One of the most important contributions of the book, as explored in the final chapter, is how Black feminist activists in Brazil are building a systemic analysis of reproductive relations that challenges the “necropolitical dimensions of population policies” (p. 165). The need to resist individualisation is one of the critiques levelled at intersectionality as a concept, which can be interpreted as a segregated way of addressing different positionalities and ultimately reifying social categories. However, Schultz shows how Black feminists in Brazil are expanding the concept of intersectionality by thinking in a more reflective, collective and less fixed way. This approach involves a will to “learn together about entangled forms of oppression and rethink their collective political positionality” (p. 175) in order to build a more unified analysis which can address daily needs on an individual level while also building towards transformative futures for all. The insights in this chapter offer a fascinating exploration of how social movements adopt and transform theoretical concepts in order to respond to entangled inequalities – but also, I would add, how activist struggles forge their own lived theories. In the words of one quoted interlocutor, “we learn from the coexistence of bodies . . . we are not academics. We don’t want to research women, we want to learn from them and write and speak from their perspective” (p. 173).
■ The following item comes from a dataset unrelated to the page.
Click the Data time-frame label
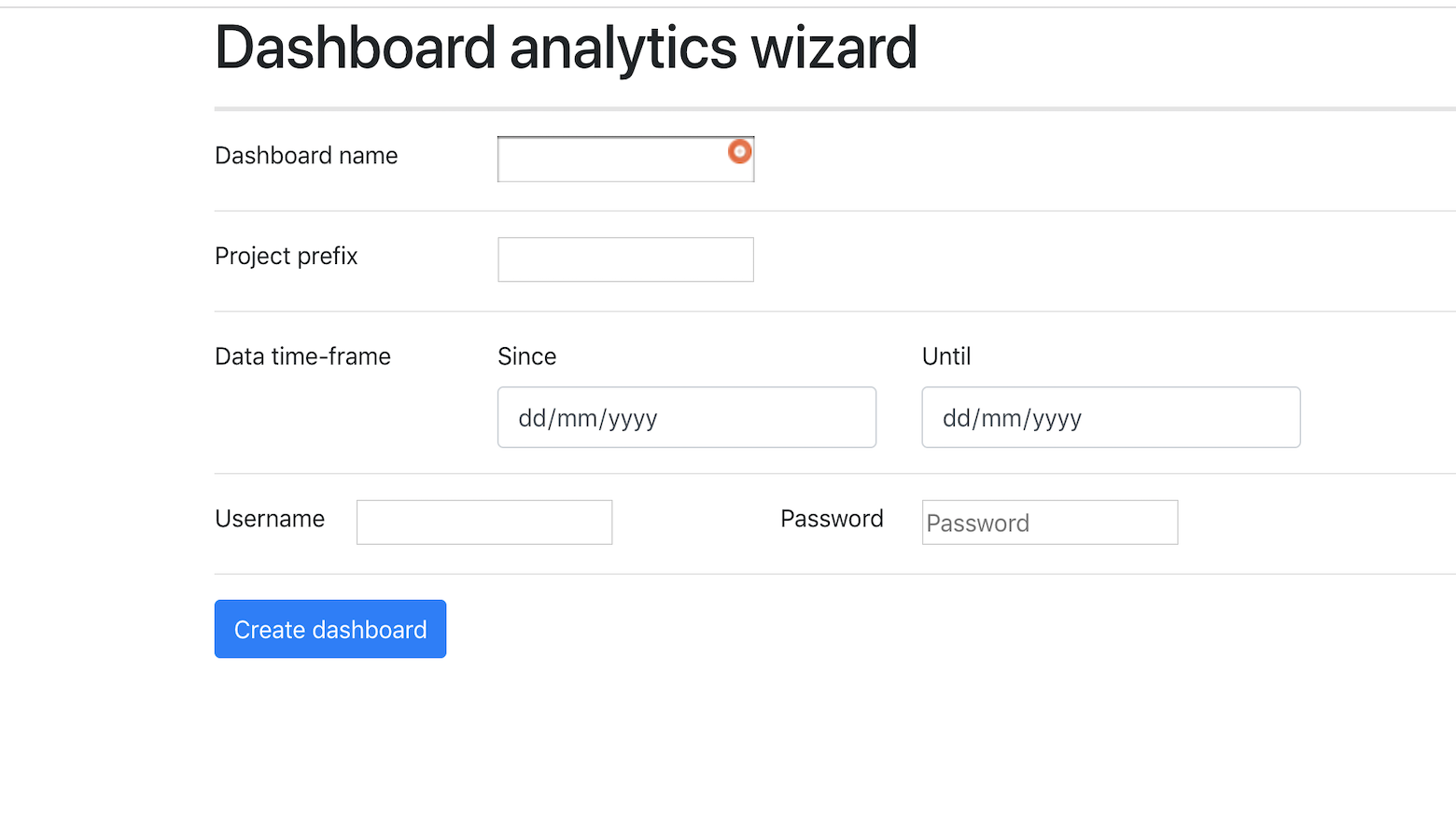This screenshot has width=1456, height=836. (302, 356)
While I felt this book would have benefitted from further links made across the chapters in order to help readers to tease out the connections between the sections and the different local, national and transnational contexts covered, the book makes an important contribution to a wide range of fields including sociology, gender studies, migration, political science and international development. Scholar-activists engaged with understanding the workings of reproductive politics, migration, intersectionality, coloniality, political economy and statehood will find much value in Schultz’s illuminating lens, which provides the tools to understand our present moment in order to work towards changing it.